I pressed my hands to my temples to not think of the people that fell dead in our wake, and I wondered if we were the only ones left alive. Was everyone in the world dead? Was this the apocalypse? I didn't understand. All I wanted was to understand, but of course, a person should always be careful for what they wish for.

We got up then, walking straightforward for a few minutes until we spilled out into the road. We hesitated, looking both ways. We had walked in a circle; I noticed instantly, recognizing the blue convertible that had been car lengths in front of us. I had spent the last ten minutes staring at the car menacingly, daring it to move along with all the others. Mom covered Matt's eyes as we walked down the tree line towards Mom's car, shielding him from the fires, dead people, and charred cars.

Devastation was the only word I could think to summarize the highway, and seeing everything so quiet, I was confused as to whether it was a good thing or not. There were no crafts dropping bombs, and hesitatingly, Mom placed Matt's hand in mine as the car came into sight. She looked both ways like crossing the street.

"I'm going to get the phone just in case and some water," Mom said, facing Ben and me with a stern expression. "We'll wait out in the woods a bit till we figure out how to get Daddy. Okay?" She smiled at Matt and kissed his head.

"Kay," He nodded, and I could feel his clammy hand squirm in mine.

"You want me to go with you?" Ben asked, biting his lip and eyeing the road warily.

"It's fifty feet," Mom scoffed, kissing his cheek before lightly pushing his back and mine until we were another few feet into the woods. Our car was only seen through the curtain of leaves and bramble, and the three of us hunched down as we watched her carefully walk away, slipping through passed cars.

Everything seemed fine, but then Ben jumped.

"There's something down there!" Ben said, pointing to the right and craning his head around the bush.

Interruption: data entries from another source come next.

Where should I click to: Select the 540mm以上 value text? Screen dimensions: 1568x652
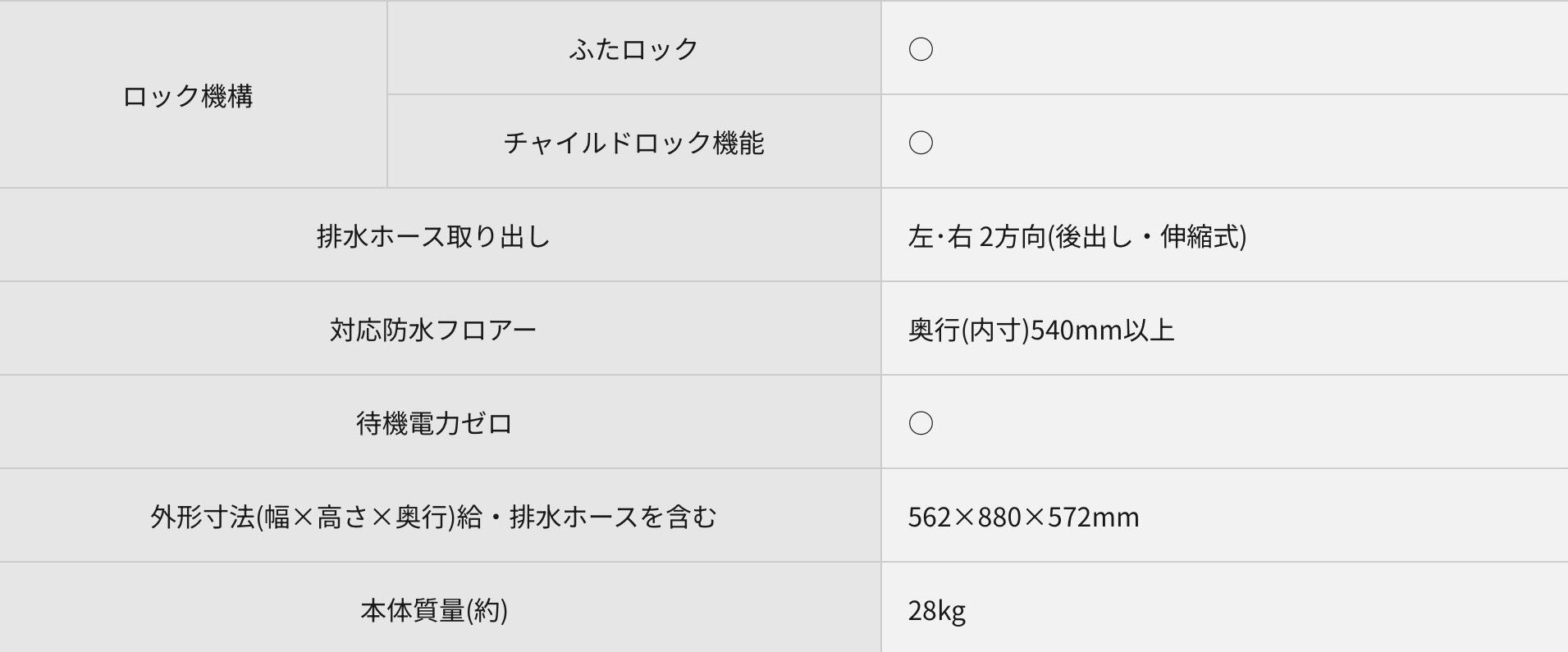tap(1102, 331)

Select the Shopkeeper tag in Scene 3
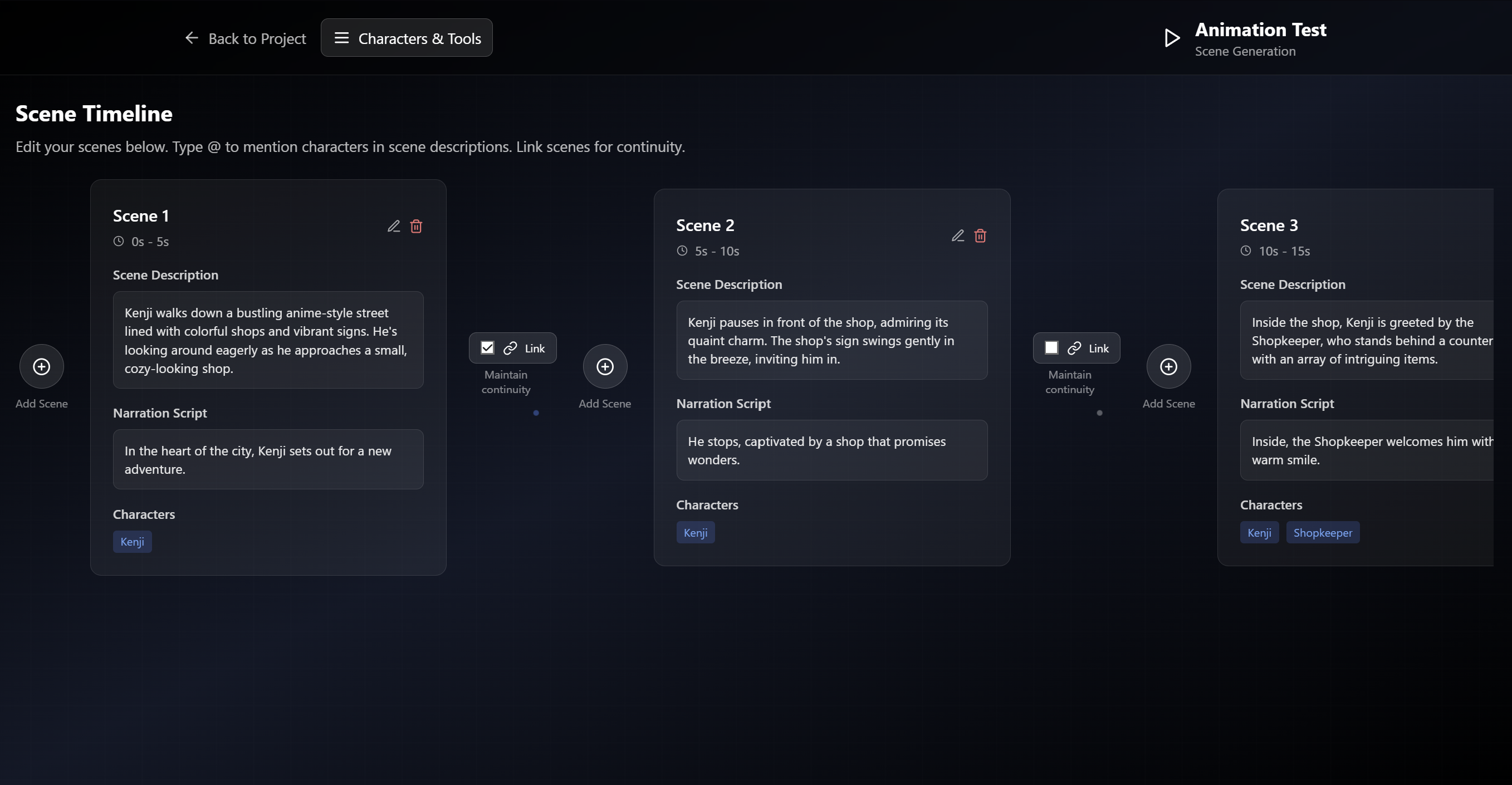click(1323, 532)
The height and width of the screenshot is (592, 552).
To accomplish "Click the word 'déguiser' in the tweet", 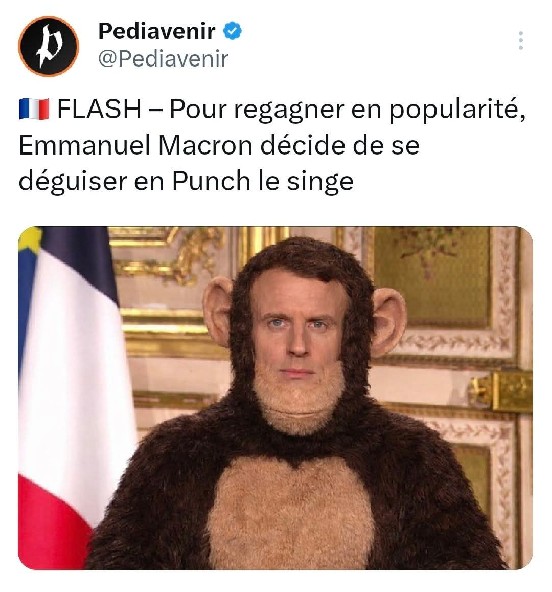I will coord(73,182).
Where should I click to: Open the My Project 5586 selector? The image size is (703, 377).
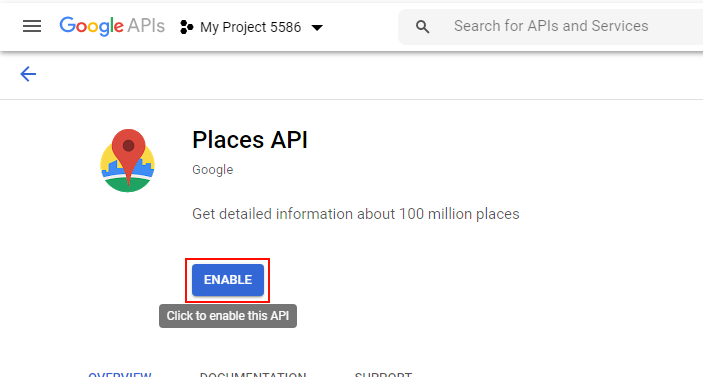coord(251,27)
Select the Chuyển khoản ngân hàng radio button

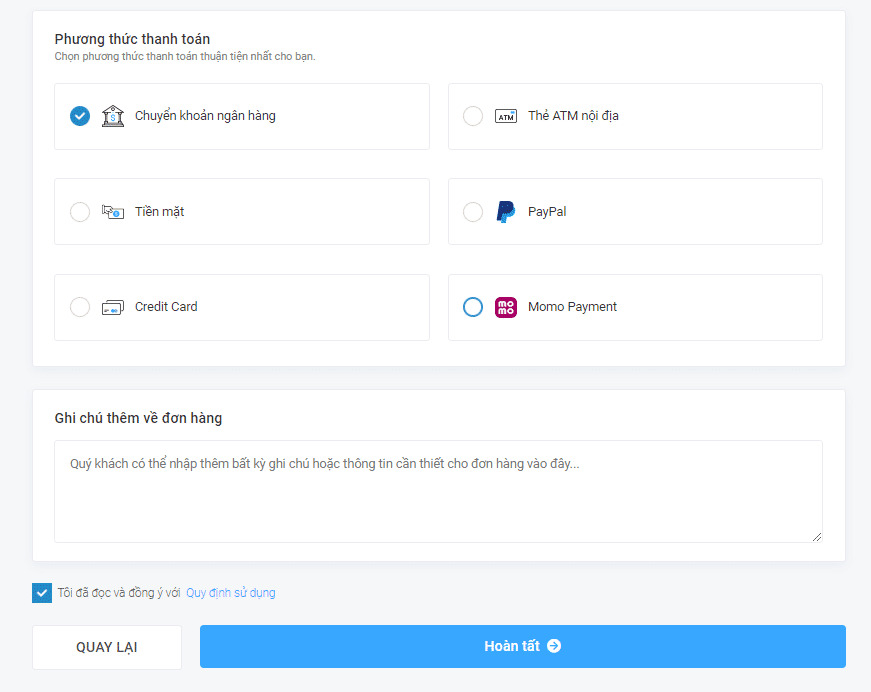(80, 116)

Matt and I followed suit. There was a scuttle sound approaching like crabs on a plank of wood, but this scuttle was getting louder—closer. Something was coming, emerging out of the gray gaze. I looked to Mom, and she was searching the bottom of the car floor for the phone she had dropped. She needed to move. Whatever it was she was right in its path, but before I could think to scream, I saw it. I saw them.

Spiderlike monsters were crawling down the highway as they crushed cars like they were pebbles. There were at least a hundred, and they were brown, sickeningly brown. I watched one walk right over the blue convertible, stopping only to pull someone who had been crouching inside out. The man screamed at the top of his lungs before the spider claimed the man's throat. It only took a second, and the man fell limp and lifelessly into his car.

"Boys!" Mom shouted as she emerged from the car. "Boys!"

"No, no, no, no, no," I whispered and shoved Matt into Ben's lap as I went to grab her from the road, but it was too late.

I couldn't help but watch, paying more attention in this brief moment than I had in my entire life as the spiders heard her scream and saw her appearance in the road. Life was suspended in that moment as Mom looked at me for just a moment before the spiders overwhelmed her. It was then that I knew the answer to Ben's question. What more could they do? They could drop bombs like confetti. They could kill people by the masses and devastate highways and cites. They could send us fleeing into the woods for hours only to come back to where it all began.

And with one twist of their slender, threatening hands, they could snap a woman's neck without hesitation.